Records from a data collection
+ + + +
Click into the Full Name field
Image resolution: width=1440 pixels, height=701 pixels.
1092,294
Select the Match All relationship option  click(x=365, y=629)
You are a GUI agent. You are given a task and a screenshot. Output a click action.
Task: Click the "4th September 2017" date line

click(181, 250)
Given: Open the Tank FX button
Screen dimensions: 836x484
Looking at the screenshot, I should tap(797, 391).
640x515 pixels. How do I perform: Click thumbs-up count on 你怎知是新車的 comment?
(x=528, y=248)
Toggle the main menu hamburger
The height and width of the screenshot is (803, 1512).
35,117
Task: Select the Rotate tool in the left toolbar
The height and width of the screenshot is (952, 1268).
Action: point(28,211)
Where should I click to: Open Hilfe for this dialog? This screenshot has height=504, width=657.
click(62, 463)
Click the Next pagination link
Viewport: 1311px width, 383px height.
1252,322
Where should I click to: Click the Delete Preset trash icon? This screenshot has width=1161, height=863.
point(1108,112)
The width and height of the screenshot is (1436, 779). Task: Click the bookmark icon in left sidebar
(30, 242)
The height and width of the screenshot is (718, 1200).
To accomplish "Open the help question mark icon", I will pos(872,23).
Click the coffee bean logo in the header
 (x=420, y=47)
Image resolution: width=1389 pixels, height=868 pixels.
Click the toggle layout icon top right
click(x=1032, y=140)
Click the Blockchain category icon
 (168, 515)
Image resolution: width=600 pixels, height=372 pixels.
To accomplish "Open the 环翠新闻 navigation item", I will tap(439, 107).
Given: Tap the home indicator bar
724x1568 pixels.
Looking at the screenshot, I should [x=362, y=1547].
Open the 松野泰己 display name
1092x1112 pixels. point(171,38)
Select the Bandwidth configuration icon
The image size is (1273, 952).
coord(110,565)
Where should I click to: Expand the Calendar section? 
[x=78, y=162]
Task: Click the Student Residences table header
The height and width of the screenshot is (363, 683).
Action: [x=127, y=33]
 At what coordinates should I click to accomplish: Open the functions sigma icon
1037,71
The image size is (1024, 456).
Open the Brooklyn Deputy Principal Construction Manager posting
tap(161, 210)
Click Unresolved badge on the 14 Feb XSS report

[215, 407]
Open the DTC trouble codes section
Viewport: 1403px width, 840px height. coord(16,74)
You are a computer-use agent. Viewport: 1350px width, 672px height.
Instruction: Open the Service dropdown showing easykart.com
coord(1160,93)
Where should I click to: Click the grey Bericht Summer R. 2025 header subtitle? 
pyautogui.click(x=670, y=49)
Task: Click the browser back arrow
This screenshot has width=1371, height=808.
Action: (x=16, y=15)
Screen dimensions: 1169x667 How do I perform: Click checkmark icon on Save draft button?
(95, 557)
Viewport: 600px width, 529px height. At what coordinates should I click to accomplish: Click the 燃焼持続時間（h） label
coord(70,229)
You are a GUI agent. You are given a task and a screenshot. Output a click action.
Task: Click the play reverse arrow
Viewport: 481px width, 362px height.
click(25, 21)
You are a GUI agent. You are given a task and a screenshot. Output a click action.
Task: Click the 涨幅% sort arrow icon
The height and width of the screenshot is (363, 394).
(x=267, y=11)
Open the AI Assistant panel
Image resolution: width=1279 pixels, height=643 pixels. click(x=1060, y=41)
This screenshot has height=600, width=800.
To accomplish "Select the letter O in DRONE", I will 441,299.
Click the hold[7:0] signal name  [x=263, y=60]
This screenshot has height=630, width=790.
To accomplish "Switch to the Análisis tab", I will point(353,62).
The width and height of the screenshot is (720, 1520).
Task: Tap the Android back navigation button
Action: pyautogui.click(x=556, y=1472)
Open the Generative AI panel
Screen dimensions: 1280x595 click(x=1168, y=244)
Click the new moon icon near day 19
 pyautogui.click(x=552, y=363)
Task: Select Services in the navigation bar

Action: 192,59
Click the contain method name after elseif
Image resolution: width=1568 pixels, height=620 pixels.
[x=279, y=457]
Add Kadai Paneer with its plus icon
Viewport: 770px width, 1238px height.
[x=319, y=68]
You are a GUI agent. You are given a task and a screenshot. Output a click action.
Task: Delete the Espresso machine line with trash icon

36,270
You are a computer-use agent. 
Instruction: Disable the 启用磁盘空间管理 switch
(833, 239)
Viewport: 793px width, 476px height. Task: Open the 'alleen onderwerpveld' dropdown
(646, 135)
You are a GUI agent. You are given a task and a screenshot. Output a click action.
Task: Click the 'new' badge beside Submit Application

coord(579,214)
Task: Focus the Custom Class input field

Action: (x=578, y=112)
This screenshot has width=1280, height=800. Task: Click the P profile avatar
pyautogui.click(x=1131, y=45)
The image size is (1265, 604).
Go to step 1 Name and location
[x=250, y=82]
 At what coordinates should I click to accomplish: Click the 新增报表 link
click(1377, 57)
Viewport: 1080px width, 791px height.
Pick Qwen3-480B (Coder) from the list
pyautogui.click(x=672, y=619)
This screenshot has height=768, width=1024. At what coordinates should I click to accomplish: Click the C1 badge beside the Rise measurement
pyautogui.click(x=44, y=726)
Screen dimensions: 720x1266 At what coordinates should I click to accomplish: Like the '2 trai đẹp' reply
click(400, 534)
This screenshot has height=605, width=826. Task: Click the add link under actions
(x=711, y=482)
+ + + +
TASK STATEMENT:
Copy each line above that contains the string "computer".

ANSWER SECTION:
You are a computer-use agent. Viewport: 1350px width, 672px height.
You are a computer-use agent. 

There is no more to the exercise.